Task objective: When the line with "Instruction: Open the Grok slash icon button" appears below, start repeating lines exactly, and keep going through the line with "Click the 25 repins count"; add nothing outside that span.

Given data:
****************

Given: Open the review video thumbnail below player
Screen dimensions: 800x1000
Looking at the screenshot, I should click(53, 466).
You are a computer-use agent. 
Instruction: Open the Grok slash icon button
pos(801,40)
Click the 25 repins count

****************

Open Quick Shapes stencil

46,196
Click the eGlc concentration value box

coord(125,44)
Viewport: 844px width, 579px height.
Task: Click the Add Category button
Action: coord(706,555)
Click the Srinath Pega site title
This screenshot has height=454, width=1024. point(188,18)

****************

Final answer:
Instruction: Open the Grok slash icon button
pos(801,40)
Click the 25 repins count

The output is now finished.